Project with No-Bid, Exclusive Contract on Public Land Is Still Missing Parts
Results of a Freedom of Information Act (FOIA) request and inquiries by ELi indicate that, three months into the no-bid, exclusive contract given to developers Royal Valahkis on the debt-ridden public lands along Evergreen Avenue, those developers still haven’t submitted two key components of the application: the traffic study and the rezoning application.
Paul Vlahakis tells ELi that he expects those to be submitted this week. In the meantime, the Transportation Commission and the Planning Commission haven’t been able to take all required actions on the proposal.
Additionally, the two versions of the Brownfield tax increment financing (TIF) plan that were submitted for this project were both withdrawn by the developers months ago, with still no replacement TIF plan made public.
The absence of key proposal submittals hasn’t stopped a three-vote majority of Council – Mayor Mark Meadows, Mayor Pro Tem Erik Altmann, and Ruth Beier – from moving to change laws aimed at allowing for more taller buildings downtown.
These changes are needed to pave the way for the Royal Vlahakis project, but will have much wider implications for East Lansing.
What the developers’ delays in the proposal process have meant is that right now there is no end in sight for the $5.6 million public debt the developers are supposed to pay off if the deal goes as planned.
That’s public debt on public land for which, in 2013, seven sets of developers expressed formal interest in redevelopment.
So far, the Downtown Development Authority and City Council are still only letting Royal Vlahakis have a crack at that land.
In February, Council also voted 5-0 to let Royal Vlahakis include two public parking lots in their proposal. These would be long-term leased to the developers in a deal that would not require approval of the voters, as a land sale would require.
Those public parcels are also not being made available for bidding by other potential developers.
Developers given an exclusive contract, with properties kept off the market:
The “Evergreen properties” is the name generally used to talk about a series of parcels along Evergreen Avenue just north of Peoples Church. These properties were purchased from private landlords by the Downtown Development Authority (DDA) in 2009. Some are shown below.

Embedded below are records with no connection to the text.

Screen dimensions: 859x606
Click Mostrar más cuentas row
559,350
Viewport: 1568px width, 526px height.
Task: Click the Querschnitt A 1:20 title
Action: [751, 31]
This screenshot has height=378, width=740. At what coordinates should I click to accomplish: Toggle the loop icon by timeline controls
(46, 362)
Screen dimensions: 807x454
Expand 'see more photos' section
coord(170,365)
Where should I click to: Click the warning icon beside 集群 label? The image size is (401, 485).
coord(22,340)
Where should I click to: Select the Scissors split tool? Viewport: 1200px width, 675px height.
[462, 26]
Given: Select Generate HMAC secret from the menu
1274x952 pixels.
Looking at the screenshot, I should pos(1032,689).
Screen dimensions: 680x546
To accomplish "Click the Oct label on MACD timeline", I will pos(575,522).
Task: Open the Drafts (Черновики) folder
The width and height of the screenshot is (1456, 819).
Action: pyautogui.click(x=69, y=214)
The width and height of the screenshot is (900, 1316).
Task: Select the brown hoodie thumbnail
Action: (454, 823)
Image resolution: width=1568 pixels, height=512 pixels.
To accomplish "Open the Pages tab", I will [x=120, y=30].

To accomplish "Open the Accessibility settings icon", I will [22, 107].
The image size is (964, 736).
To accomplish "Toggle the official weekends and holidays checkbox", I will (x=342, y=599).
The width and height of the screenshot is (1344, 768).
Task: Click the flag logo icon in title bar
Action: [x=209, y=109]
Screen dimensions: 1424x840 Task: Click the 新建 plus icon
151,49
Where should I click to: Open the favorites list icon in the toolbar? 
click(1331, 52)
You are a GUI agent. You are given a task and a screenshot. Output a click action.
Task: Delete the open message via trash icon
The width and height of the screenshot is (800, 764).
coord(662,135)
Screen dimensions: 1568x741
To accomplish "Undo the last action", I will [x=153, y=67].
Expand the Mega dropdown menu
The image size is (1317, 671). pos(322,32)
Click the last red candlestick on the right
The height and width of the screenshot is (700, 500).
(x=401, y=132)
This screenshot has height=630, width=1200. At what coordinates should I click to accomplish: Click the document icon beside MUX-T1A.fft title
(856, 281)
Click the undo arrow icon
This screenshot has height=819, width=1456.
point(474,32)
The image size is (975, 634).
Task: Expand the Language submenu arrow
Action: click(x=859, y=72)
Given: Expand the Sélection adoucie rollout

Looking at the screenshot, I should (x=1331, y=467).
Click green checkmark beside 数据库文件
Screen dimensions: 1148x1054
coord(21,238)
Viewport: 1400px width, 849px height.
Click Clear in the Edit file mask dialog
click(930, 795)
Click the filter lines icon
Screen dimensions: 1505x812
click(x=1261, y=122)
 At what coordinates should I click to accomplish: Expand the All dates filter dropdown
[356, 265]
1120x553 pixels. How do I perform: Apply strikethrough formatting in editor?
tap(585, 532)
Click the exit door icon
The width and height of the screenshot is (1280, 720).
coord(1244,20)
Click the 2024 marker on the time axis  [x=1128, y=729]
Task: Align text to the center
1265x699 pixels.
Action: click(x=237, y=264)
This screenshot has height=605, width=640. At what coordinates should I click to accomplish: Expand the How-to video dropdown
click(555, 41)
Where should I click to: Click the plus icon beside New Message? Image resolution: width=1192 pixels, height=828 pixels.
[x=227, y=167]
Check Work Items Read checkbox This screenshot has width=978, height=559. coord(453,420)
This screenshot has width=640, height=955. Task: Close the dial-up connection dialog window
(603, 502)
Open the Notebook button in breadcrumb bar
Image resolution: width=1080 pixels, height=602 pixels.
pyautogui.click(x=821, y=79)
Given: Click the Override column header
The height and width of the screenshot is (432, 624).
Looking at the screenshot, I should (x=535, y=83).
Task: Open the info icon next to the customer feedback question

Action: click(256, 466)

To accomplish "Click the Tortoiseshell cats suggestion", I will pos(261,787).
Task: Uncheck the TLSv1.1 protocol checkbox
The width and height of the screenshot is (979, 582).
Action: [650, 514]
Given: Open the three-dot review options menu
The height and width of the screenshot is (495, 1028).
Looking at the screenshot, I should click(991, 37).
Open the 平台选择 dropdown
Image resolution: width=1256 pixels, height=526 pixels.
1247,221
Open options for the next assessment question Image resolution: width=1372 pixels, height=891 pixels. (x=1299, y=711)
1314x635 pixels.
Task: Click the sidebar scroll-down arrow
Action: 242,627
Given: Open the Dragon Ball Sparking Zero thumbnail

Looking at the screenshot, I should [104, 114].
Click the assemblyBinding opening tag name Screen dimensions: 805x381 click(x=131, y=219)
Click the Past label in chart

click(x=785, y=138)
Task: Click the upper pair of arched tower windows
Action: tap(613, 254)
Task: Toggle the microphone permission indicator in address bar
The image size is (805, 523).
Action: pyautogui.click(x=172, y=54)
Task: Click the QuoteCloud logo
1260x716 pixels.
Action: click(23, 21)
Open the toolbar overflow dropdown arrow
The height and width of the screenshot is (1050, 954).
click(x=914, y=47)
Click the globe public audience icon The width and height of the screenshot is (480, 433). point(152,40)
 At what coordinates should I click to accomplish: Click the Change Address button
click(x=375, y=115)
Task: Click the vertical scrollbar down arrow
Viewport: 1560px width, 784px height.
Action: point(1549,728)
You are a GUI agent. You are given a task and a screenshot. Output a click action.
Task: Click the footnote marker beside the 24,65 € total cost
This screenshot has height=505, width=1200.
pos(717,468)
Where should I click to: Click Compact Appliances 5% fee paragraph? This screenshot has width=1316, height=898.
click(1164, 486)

The properties were purchased by the DDA at inflated prices – about three times their assessed value – resulting in a long-term debt problem for East Lansing. They were acquired as the DDA sought to support a different, ultimately-failed project by another private developer, Scott Chappelle. (This was the infamous City Center II project.)
The DDA’s purchase of the Evergreen Avenue properties have saddled East Lansing’s government with “under water” properties on which about $5.6 million is now owed.
When the DDA voted three months ago to keep the Evergreen properties off the market by giving an exclusive deal to Royal Apartments and Vlahakis Development, the idea was to have redevelopment of the properties move relatively quickly, to finally solve this major debt problem.
In December, in the exclusive contract, Royal Vlahakis promised that, if all went as planned, they would buy the Evergreen Avenue properties for about what is owed. Vlahakis’ company owns the private property on which Dublin Square sits, just across the alley from the Evergreen Avenue properties.
The image above shows what Royal Vlahakis wants to build along Evergreen Avenue, seen as if from above the tennis courts at Valley Court Park. Evergreen Avenue along the west side of the building would be turned into a greenway.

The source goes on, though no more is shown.